Now, of course, it is very pleasant to do things always accurately,
according to the rules of the game, and if you are out merely for
sport, perhaps it is as well to stick to them. But utility is another
matter. Personally, I do not care at all to kill trout unless by the
fly; but when we need meat and they do not need flies, I never hesitate
to offer them any kind of doodle-bug they may fancy. I have even at a
pinch clubbed them to death in a shallow, land-locked pool. Time will
come in your open-water canoe experience when you will pull into
shelter half full of water, when you will be glad of the fortuity of a
chance cross-wave to help you out, when sheer blind luck, or main
strength and awkwardness, will be the only reasons you can honestly
give for an arrival, and a battered and dishevelled arrival at that. Do
not, therefore, repine, or bewail your awkwardness, or indulge in undue
self-accusations of "tenderfoot." Method is nothing; the arrival is the
important thing. You are travelling, and if you can make time by nearly
swamping yourself, or by dragging your craft across a point, or by
taking any other base advantage of the game's formality, by all means
do so. Deuce used to solve the problem of comfort by drinking the
little pool of cold water in which he sometimes was forced to lie. In
the woods, when a thing is to be done, do not consider how you have
done it, or how you have seen it done, or how you think it ought to be
done, but how it _can_ be accomplished. Absolute fluidity of
expedient, perfect adaptability, is worth a dozen volumes of
theoretical knowledge. "If you can't talk," goes the Western
expression, "raise a yell; if you can't yell, make signs; if you can't
make signs, wave a bush."
And do not be too ready to take advice as to what you can or cannot
accomplish, even from the woods people. Of course the woods Indians or
the _voyageurs_ know all about canoes, and you would do well to
listen to them. But the mere fact that your interlocutor lives in the
forest, while you normally inhabit the towns, does not necessarily give
him authority. A community used to horses looks with horror on the
instability of all water craft less solid than canal boats. Canoemen
stand in awe of the bronco. The fishermen of the Georgian Bay,
accustomed to venture out with their open sailboats in weather that
forces the big lake schooners to shelter, know absolutely nothing about
canoes. Dick and I made an eight-mile run from the Fox island to
Killarney in a trifling sea, to be cheered during our stay at the
latter place by doleful predictions of an early drowning. And this from
a seafaring community. It knew all about boats; it knew nothing about
canoes; and yet the unthinking might have been influenced by the advice
of these men simply because they had been brought up on the water. The
point is obvious. Do not attempt a thing unless you are sure of
yourself; but do not relinquish it merely because some one else is not
sure of you.
The best way to learn is with a bathing-suit. Keep near shore, and try
everything. Don't attempt the real thing until your handling in a heavy
sea has become as instinctive as snap-shooting or the steps of dancing.

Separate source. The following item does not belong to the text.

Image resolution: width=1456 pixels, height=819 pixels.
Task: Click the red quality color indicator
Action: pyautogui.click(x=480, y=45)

Remain on the hither side of caution when you start out. Act at first
as though every wavelet would surely swamp you. Extend the scope of
your operations very gradually, until you know just what you can do.

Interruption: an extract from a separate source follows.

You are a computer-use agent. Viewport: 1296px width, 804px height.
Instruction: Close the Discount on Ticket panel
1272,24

_Never_ get careless. Never take any _real_ chances. That's
all.
VIII.
THE STRANDED STRANGERS.
As we progressed, the country grew more and more solemnly aloof. In the
Southland is a certain appearance of mobility, lent by the deciduous
trees, the warm sun, the intimate nooks in which grow the commoner
homely weeds and flowers, the abundance of bees and musical insects,
the childhood familiarity of the well-known birds, even the pleasantly
fickle aspects of the skies. But the North wraps itself in a mantle of
awe. Great hills rest not so much in the stillness of sleep as in the
calm of a mighty comprehension. The pines, rank after rank, file after
file, are always trooping somewhere, up the slope, to pause at the
crest before descending on the other side into the unknown. Bodies of
water exactly of the size, shape, and general appearance we are
accustomed to see dotted with pleasure craft and bordered with wharves,
summer cottages, pavilions, and hotels, accentuate by that very fact a
solitude that harbours only a pair of weirdly laughing loons. Like the
hills, these lakes are lying in a deep, still repose, but a repose that
somehow suggests the comprehending calm of those behind the veil. The
whole country seems to rest in a suspense of waiting. A shot breaks the
stillness for an instant, but its very memory is shadowy a moment after
the echoes die. Inevitably the traveller feels thrust in upon himself
by a neutrality more deadly than open hostility would be. Hostility at
least supposes recognition of his existence, a rousing of forces to
oppose him. This ignores. One can no longer wonder at the taciturnity
of the men who dwell here; nor does one fail to grasp the eminent
suitability to the country of its Indian name--the Silent Places.
Even the birds, joyful, lively, commonplace little people that they
are, draw some of this aloofness to themselves. The North is full of
the homelier singers. A dozen species of warblers lisp music-box
phrases, two or three sparrows whistle a cheerful repertoire, the
nuthatches and chickadees toot away in blissful _bourgeoisie_. And
yet, somehow, that very circumstance thrusts the imaginative voyager
outside the companionship of their friendliness. In the face of the
great gods they move with accustomed familiarity. Somehow they possess
in their little experience that which explains the mystery, so that
they no longer stand in its awe. Their everyday lives are spent under
the shadow of the temple whither you dare not bend your footsteps. The
intimacy of occult things isolates also these wise little birds.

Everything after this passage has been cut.